Embora pouquíssimos parlamentares tenham disposição para admitir o fato às claras, uma verdadeira guerra parece estar em curso entre a opinião pública e o Legislativo brasileiro.
Mal se revela uma manobra no sentido de beneficiar os muitos acusados de corrupção, advêm com celeridade os recuos e profissões de fé em favor da moralidade pública —apenas para que, em outra frente, novas iniciativas sejam maquinadas para manter políticos fora do alcance da lei.
Não foi, desta vez, na Câmara dos Deputados, mas sim no Senado, que se deu novo e surpreendente exemplo dos subterfúgios em que se distinguem muitos detentores do voto popular.
Votavam-se modificações na lei sobre a repatriação de recursos depositados irregularmente no exterior, de modo a permitir novo prazo para que, mediante pagamento de multas e impostos, o considerável montante de verbas permaneça a salvo das autoridades fiscais.
O dispositivo abre, todavia, oportunidade para que políticos acusados de corrupção possam apagar os rastros de seus eventuais delitos.

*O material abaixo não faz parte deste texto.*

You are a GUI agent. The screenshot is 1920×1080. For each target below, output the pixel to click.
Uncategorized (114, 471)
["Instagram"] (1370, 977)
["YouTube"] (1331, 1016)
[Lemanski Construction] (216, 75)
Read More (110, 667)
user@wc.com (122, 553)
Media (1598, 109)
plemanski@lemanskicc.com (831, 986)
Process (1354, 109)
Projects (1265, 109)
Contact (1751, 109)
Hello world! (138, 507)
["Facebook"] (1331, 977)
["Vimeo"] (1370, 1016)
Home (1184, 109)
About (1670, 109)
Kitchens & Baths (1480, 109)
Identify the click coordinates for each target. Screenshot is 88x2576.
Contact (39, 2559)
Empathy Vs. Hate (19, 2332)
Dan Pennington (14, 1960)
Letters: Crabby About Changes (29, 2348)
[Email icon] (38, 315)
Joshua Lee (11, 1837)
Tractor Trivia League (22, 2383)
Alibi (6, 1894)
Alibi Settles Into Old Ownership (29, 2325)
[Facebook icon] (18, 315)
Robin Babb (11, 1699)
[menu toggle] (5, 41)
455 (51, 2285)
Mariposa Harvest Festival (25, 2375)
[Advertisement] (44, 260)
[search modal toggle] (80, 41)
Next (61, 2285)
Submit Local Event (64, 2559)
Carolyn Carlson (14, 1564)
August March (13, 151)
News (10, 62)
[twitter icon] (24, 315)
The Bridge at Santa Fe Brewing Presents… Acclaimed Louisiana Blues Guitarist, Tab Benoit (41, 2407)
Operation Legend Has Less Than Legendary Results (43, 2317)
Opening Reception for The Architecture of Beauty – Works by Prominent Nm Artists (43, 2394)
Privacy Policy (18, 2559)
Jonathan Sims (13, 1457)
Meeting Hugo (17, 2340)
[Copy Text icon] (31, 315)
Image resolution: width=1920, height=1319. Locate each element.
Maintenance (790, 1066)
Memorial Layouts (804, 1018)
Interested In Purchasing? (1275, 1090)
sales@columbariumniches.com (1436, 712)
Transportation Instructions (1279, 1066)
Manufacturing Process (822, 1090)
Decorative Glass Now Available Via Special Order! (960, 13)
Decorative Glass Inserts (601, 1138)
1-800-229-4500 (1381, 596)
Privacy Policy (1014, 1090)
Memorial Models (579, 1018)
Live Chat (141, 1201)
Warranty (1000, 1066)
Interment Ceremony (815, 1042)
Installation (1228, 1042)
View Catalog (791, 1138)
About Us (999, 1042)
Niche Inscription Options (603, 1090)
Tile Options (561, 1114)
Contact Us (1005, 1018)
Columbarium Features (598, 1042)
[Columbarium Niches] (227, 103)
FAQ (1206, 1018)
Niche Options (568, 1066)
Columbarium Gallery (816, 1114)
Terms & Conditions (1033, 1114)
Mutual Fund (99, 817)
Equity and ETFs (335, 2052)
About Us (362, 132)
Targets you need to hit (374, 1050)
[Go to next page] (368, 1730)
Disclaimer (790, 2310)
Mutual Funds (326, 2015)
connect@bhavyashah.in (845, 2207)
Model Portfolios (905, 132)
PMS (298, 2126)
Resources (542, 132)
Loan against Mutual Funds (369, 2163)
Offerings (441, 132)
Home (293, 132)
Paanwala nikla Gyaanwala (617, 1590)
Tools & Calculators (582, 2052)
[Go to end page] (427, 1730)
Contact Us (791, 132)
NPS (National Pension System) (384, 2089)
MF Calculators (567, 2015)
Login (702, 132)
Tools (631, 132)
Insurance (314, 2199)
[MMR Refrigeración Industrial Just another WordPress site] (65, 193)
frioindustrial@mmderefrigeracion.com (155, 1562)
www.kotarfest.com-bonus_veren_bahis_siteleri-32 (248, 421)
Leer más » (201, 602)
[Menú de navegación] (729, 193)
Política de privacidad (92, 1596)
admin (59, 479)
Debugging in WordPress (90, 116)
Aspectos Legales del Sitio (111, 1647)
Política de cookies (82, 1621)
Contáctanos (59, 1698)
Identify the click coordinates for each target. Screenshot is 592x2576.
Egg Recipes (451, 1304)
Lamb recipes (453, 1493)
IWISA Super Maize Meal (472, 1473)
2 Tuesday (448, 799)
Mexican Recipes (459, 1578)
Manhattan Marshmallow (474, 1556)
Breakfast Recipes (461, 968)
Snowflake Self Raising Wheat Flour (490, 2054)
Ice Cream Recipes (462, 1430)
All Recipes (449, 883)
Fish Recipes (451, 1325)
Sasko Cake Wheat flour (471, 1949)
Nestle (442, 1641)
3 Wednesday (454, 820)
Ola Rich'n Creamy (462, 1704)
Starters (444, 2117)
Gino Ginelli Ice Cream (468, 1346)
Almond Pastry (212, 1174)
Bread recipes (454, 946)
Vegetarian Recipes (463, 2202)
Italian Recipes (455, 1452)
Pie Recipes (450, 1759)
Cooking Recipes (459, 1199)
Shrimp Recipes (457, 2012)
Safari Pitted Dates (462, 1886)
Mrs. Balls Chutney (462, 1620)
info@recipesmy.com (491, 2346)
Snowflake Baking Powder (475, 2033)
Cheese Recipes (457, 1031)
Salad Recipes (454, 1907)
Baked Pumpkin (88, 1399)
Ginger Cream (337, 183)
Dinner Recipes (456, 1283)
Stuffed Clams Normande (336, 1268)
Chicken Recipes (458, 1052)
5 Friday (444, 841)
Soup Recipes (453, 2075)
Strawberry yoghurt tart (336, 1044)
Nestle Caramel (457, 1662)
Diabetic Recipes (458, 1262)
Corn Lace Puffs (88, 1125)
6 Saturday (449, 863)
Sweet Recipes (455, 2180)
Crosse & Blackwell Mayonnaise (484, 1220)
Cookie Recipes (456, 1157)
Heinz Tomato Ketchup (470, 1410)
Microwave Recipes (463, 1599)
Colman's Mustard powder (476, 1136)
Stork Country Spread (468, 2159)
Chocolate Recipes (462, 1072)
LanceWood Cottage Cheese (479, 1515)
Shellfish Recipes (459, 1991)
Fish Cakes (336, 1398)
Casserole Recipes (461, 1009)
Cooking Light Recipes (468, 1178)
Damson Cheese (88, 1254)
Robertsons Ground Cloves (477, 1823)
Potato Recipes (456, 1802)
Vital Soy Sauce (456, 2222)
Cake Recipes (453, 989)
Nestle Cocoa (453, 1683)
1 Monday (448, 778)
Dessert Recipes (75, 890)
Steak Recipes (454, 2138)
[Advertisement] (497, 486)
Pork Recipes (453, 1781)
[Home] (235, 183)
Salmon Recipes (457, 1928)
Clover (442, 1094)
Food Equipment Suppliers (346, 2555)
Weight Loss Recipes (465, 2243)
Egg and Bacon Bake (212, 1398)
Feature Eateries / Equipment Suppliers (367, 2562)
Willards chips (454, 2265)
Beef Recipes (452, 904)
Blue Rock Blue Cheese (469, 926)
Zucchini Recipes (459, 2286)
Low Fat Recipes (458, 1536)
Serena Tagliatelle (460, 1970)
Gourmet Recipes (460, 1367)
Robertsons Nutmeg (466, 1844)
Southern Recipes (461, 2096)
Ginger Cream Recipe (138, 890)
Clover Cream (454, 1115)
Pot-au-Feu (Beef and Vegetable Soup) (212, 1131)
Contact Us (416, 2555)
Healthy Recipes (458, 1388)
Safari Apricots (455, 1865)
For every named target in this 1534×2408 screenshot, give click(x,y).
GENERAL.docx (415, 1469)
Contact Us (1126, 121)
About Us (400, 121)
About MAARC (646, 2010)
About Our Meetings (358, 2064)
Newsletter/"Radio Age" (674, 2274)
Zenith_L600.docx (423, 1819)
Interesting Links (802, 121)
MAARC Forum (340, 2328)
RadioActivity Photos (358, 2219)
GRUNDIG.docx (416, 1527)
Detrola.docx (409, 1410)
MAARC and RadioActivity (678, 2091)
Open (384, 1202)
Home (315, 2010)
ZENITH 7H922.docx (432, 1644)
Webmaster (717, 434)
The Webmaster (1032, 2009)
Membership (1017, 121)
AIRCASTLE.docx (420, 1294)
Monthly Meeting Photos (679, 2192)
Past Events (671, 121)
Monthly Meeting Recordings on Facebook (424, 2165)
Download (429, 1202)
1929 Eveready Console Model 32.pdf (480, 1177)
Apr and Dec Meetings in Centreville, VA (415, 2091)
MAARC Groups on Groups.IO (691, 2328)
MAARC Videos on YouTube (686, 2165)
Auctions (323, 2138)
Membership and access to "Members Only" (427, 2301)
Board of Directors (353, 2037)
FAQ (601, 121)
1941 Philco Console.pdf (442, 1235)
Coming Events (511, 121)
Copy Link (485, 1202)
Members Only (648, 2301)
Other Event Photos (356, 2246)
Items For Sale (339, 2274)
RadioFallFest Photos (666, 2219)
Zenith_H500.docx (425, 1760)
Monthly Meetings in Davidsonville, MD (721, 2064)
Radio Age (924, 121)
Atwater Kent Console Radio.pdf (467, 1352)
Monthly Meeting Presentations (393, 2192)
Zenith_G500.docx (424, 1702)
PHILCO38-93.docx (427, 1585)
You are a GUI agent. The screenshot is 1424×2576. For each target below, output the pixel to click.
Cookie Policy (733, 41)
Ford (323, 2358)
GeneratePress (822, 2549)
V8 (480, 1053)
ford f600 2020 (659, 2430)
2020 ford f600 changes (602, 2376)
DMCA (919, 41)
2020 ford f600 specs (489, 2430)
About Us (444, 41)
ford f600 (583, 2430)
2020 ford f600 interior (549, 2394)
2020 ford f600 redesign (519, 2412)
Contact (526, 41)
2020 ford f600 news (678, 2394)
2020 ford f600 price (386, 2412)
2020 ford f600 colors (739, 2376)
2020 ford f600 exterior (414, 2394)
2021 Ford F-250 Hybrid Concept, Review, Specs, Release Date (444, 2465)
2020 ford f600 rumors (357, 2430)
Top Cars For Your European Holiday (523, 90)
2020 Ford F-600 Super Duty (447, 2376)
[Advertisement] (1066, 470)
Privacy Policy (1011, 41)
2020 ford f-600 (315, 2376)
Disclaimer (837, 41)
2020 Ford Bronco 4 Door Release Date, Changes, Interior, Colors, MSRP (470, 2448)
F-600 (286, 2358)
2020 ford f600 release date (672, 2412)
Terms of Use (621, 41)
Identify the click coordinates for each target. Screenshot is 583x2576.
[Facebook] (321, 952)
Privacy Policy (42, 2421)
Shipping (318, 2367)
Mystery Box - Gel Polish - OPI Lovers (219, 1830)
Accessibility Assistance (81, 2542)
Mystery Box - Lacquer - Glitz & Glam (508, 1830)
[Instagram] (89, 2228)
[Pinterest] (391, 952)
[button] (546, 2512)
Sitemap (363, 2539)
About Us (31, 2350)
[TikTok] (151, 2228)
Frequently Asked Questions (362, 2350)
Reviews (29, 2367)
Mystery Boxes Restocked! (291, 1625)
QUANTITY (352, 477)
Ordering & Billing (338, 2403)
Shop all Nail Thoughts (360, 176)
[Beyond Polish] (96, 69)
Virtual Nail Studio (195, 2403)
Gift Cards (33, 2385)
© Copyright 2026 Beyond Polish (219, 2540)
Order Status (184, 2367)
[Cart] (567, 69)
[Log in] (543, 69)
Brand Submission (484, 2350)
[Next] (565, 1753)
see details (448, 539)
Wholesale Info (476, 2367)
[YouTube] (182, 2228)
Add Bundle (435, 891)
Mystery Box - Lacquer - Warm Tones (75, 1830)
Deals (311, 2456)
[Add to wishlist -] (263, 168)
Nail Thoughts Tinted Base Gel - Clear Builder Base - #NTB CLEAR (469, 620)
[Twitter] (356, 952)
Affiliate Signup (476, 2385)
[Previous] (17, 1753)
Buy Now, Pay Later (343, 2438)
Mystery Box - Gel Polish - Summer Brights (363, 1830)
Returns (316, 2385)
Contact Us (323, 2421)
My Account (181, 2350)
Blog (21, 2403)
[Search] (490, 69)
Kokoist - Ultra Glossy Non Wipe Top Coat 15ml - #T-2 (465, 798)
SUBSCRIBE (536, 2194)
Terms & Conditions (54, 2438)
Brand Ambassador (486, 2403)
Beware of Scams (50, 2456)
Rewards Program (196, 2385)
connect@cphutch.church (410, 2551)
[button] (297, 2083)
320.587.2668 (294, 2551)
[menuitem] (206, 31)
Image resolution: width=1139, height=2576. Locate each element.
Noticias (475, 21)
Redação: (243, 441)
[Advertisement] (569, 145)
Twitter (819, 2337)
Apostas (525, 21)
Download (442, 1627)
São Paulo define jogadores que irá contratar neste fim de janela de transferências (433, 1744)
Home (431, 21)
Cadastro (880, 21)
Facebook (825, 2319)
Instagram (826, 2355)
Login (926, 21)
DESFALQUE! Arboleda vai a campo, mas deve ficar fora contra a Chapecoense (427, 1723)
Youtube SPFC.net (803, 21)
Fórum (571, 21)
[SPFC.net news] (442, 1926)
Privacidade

Aparentemente, a sessão do Senado que trataria do tema, na noite desta quarta-feira (23), encaminhava-se para resolver satisfatoriamente a questão. Em sua primeira formulação, assinada pelo senador Romero Jucá (PMDB-RR), o projeto vedava a adesão de políticos.
Permitia-se, contudo, que seus parentes desfrutassem dos benefícios. Membros da oposição conseguiram —é o que se pensava— corrigir essa óbvia falha do projeto.
Ocorre que nem tudo passou por seu crivo. Vetada a menção explícita ao benefício para parentes de políticos, deixou-se o texto sem referência clara sobre o assunto. O projeto passou, desse modo, a ser omisso: traz a proibição a políticos, mas não exclui mais ninguém da repatriação.
O princípio jurídico é claro: eliminar um benefício não equivale a proibi-lo. Na falta de interdito legal explícito, todo cidadão pode recorrer ao que lhe oferece o poder público. Incluíram-se, portanto, os parentes no esquema de repatriação —por mais que se pretendesse impedir-lhes o acesso.
O lance de prestidigitação, pelo qual sem nada fazer se consegue o inverso do que se pensava ter feito, afronta a opinião pública.
Cabe recurso, já impetrado pela oposição, para evitar que a manobra prevaleça. O projeto deve, de todo modo, ir à Câmara dos Deputados, onde passará por nova oportunidade de aperfeiçoamento.
Isso se não sofrer, o que também é plausível, outra rodada de manobras e desvios de modo a livrar, ainda aqui, os corruptos da punição que estão a merecer.